Abetted by the news media, the public invariably mythologizes its sports heroes, but in doing what we do, we typically overdo. In death, Bryant was hailed as an emergent champion of women’s basketball, as if there weren’t elements of self-interest — Gianna’s apparent love of the game and especially Bryant’s post-playing-career brand rehabilitation from a 2003 sexual assault allegation in Colorado — probably driving his passion. (His besieged accuser became unwilling to testify, and the charges were dropped.)
What Diana Munson realized early on was that her children needed to know their father the way she did: as a complex man who survived his abusive father, and who was self-protectively gruff to the world at large but tender at home to the point of being the preferred parent to brush his daughters’ hair.
She could predict that Bryant’s three surviving children, especially the two who were younger than 5 when he died, would have questions as they grew up and would deserve and demand more than a highlight reel.

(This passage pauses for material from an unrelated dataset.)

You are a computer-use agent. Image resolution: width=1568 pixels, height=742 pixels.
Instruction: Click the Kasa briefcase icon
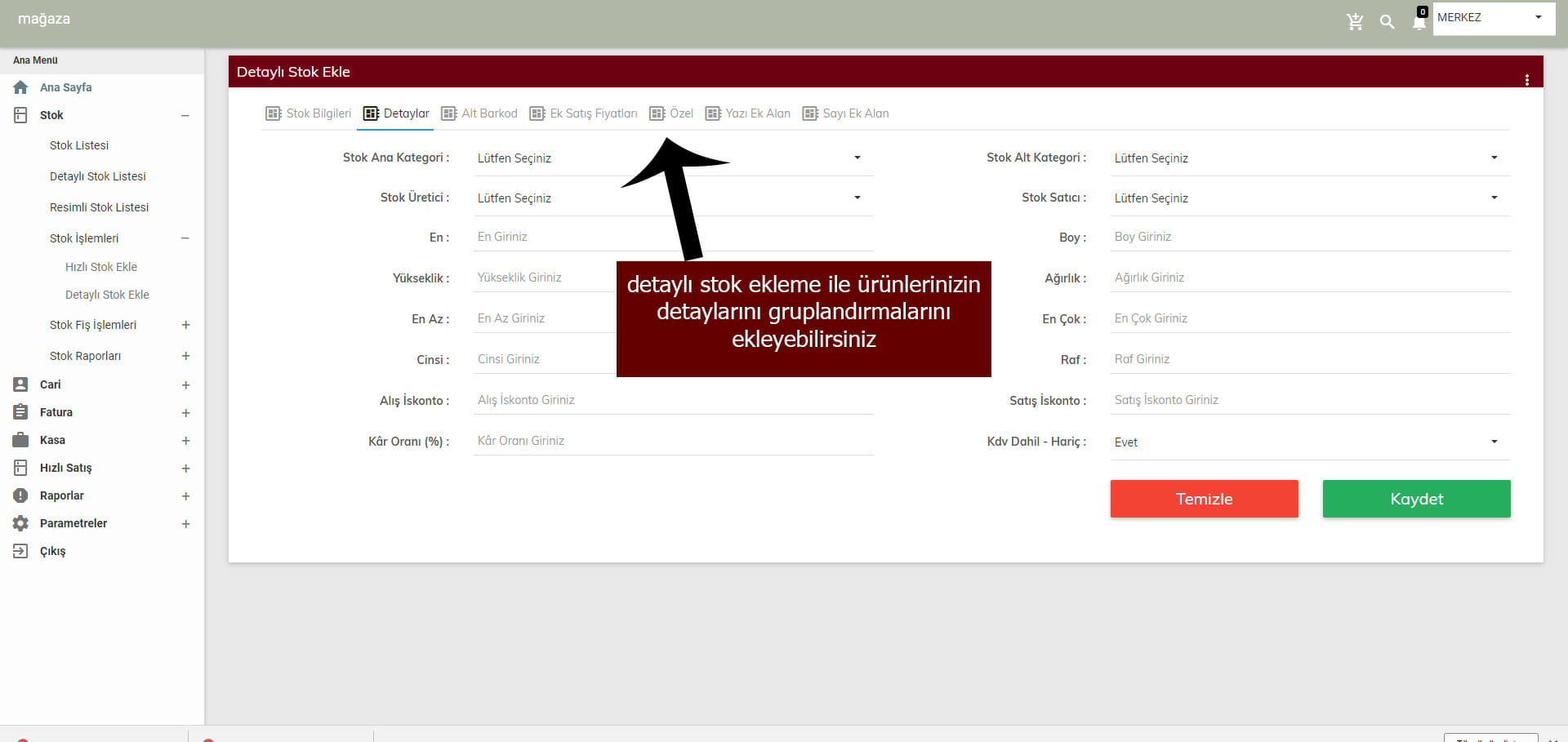[x=20, y=440]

The young Michael Munson, having repeatedly studied video of Thurman’s mammoth home run that won Game 3 of the 1978 American League Championship Series against Kansas City, was moved to ask: “If my daddy was so strong, how come the other two men got out of the plane and he didn’t?”
“Grief comes out the clear blue,” is what Ethel Kennedy, the widow of Robert F. Kennedy, graciously advised Diana in a phone call decades ago. She was reminded of that days before my 1989 visit. She and Michael, then 14, went to see “Field of Dreams,” knowing only that it was a baseball flick, not a father-son story that would leave them sobbing in each other’s arms when the father’s ghost — in full catcher’s gear — materialized at the end to toss a few balls with his son.
She knew then that they couldn’t live in the past if they expected to have a future. Vanessa Bryant touched on the same theme — generously for the hundreds of thousands in mourning over the past months — when she posted on Instagram recently: “One day you’re in the moment laughing and the next day you don’t feel like being alive. I want to say this for people struggling with grief and heartbreaking loss. Find your reason to live.”
Diana Munson never remarried but her family grew, adding seven grandchildren. Tracy and Michael remain near her in the Canton area, while Kelly relocated, coincidently to Tampa, Fla., the Yankees’ winter home, which Diana visited shortly before the 2020 dinner. Out with the family one night in a restaurant, she ran into Hal Steinbrenner, the Yankees’ owner. There were introductions all around and suddenly, thankfully, there was another moment to remember. But surely not to mourn.